The answer must consist of every line from the entries that holds the word "link".

Material shown:
┄┄┄┄┄┄┄┄┄┄

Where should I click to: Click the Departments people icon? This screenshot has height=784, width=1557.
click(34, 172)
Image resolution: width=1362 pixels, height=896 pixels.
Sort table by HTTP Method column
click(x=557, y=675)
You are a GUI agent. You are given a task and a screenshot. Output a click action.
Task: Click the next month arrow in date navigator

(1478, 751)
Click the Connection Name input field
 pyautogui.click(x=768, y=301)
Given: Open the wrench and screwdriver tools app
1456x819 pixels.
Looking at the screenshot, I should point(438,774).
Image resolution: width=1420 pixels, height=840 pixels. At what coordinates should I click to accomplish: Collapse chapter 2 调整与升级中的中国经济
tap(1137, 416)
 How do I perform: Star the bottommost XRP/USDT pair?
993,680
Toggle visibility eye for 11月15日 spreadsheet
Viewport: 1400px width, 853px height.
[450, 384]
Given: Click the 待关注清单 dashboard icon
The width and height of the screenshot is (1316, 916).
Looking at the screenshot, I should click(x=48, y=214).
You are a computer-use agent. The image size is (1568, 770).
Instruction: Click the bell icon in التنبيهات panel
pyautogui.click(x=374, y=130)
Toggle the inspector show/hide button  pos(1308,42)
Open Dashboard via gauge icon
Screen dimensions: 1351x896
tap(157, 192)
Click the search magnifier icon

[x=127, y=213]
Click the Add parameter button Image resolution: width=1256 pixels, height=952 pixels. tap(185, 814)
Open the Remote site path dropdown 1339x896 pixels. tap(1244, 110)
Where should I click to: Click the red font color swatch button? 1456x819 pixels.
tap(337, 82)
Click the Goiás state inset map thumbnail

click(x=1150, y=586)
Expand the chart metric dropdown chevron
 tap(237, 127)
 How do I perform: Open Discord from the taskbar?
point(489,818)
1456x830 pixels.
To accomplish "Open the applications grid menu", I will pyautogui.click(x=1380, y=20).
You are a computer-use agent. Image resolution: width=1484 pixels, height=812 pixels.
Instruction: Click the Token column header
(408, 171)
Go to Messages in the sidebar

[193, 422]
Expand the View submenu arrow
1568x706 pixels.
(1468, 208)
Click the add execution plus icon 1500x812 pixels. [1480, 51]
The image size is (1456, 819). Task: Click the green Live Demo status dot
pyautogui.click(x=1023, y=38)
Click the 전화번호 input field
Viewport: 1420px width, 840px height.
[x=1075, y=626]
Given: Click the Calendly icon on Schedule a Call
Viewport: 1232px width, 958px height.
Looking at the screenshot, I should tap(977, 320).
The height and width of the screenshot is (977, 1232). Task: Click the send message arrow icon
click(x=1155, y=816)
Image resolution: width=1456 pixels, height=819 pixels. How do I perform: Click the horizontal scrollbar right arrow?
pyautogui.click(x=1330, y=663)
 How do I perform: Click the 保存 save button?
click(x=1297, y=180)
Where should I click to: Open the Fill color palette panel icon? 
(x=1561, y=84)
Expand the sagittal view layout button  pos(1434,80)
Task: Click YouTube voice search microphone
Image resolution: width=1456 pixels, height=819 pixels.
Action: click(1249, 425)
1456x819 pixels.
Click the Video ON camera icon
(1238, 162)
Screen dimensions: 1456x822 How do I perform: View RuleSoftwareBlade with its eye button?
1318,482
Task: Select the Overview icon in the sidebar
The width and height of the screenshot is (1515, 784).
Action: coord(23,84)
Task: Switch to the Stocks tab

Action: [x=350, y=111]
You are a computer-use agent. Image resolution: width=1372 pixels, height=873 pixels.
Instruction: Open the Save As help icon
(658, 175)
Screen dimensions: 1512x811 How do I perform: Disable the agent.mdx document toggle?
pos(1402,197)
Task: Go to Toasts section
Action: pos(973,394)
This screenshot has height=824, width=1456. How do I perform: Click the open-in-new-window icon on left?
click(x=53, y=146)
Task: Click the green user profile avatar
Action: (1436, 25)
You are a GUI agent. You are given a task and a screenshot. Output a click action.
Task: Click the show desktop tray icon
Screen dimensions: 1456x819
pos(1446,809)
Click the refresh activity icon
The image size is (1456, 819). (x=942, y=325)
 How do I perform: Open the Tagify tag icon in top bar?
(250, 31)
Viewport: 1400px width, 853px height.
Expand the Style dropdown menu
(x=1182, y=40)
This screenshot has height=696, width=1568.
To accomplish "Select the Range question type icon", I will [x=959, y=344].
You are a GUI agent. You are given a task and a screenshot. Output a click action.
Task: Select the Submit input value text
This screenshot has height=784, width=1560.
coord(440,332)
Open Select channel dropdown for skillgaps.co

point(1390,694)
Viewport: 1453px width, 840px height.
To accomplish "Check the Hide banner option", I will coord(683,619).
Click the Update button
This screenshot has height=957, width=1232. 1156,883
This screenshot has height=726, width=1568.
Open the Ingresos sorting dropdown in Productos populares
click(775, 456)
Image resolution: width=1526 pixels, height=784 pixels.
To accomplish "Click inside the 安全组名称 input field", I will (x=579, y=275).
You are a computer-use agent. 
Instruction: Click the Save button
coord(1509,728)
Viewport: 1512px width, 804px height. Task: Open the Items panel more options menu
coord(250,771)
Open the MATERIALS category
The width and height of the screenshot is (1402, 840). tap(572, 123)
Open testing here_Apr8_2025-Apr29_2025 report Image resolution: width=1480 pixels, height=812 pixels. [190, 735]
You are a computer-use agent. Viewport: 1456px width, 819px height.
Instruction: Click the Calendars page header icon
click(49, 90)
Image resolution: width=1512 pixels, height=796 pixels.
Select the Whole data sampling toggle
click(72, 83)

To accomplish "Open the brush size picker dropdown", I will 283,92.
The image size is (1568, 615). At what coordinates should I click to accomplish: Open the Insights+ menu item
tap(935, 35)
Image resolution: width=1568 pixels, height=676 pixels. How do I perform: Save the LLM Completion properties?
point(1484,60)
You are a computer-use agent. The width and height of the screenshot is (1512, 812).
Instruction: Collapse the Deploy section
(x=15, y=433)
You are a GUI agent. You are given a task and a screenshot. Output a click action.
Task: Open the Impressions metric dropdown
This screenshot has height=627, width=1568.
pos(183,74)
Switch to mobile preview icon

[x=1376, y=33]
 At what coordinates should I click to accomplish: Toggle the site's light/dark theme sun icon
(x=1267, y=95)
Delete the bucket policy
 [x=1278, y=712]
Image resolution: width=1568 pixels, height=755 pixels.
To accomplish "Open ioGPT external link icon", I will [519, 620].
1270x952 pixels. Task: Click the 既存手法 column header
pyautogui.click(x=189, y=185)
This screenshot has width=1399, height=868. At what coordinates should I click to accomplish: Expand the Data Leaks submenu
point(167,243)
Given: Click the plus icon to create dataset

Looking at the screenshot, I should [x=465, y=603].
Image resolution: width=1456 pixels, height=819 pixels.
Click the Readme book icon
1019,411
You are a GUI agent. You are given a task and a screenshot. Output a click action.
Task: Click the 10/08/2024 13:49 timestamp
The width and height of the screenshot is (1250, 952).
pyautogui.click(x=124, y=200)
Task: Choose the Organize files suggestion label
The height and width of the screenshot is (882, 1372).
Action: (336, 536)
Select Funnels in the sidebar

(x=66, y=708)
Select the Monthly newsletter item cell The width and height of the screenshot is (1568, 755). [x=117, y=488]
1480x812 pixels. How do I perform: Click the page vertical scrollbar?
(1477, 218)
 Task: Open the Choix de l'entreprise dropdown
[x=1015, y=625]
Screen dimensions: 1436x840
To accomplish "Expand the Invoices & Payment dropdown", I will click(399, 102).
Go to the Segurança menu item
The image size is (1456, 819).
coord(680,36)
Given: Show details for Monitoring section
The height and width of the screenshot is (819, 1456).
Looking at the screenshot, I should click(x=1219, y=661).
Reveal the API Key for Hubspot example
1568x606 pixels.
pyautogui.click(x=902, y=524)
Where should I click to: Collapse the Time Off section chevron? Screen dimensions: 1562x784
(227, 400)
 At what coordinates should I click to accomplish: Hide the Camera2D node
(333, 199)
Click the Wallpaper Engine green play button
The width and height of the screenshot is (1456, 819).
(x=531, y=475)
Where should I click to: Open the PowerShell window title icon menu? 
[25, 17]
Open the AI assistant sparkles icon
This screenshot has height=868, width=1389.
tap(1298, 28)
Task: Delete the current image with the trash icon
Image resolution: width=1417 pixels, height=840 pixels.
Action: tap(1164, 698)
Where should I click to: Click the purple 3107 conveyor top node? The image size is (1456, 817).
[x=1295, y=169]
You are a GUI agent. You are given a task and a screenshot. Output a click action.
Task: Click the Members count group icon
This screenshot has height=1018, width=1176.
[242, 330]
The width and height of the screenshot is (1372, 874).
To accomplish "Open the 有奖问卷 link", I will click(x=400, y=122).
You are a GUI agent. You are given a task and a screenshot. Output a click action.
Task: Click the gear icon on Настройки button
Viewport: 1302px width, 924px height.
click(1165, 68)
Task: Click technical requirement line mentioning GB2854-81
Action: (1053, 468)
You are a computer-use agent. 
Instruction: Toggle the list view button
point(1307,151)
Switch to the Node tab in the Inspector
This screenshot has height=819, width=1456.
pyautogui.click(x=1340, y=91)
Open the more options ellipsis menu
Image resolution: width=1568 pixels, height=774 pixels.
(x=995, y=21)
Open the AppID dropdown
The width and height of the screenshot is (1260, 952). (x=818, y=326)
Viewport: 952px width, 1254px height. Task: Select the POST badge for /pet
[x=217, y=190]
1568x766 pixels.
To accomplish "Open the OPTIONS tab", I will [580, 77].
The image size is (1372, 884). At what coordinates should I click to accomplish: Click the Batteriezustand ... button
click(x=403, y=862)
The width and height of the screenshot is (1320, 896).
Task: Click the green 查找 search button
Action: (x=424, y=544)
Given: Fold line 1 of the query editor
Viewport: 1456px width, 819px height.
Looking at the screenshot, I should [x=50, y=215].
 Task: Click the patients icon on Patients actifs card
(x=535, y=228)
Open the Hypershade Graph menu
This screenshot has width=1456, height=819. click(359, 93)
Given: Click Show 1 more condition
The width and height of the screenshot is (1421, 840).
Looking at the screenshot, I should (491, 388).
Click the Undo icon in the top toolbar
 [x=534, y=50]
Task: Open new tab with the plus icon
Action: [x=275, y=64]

┄┄┄┄┄┄┄┄┄┄

Output of the task:
To accomplish "Open ioGPT external link icon", I will [519, 620].
To accomplish "Open the 有奖问卷 link", I will click(x=400, y=122).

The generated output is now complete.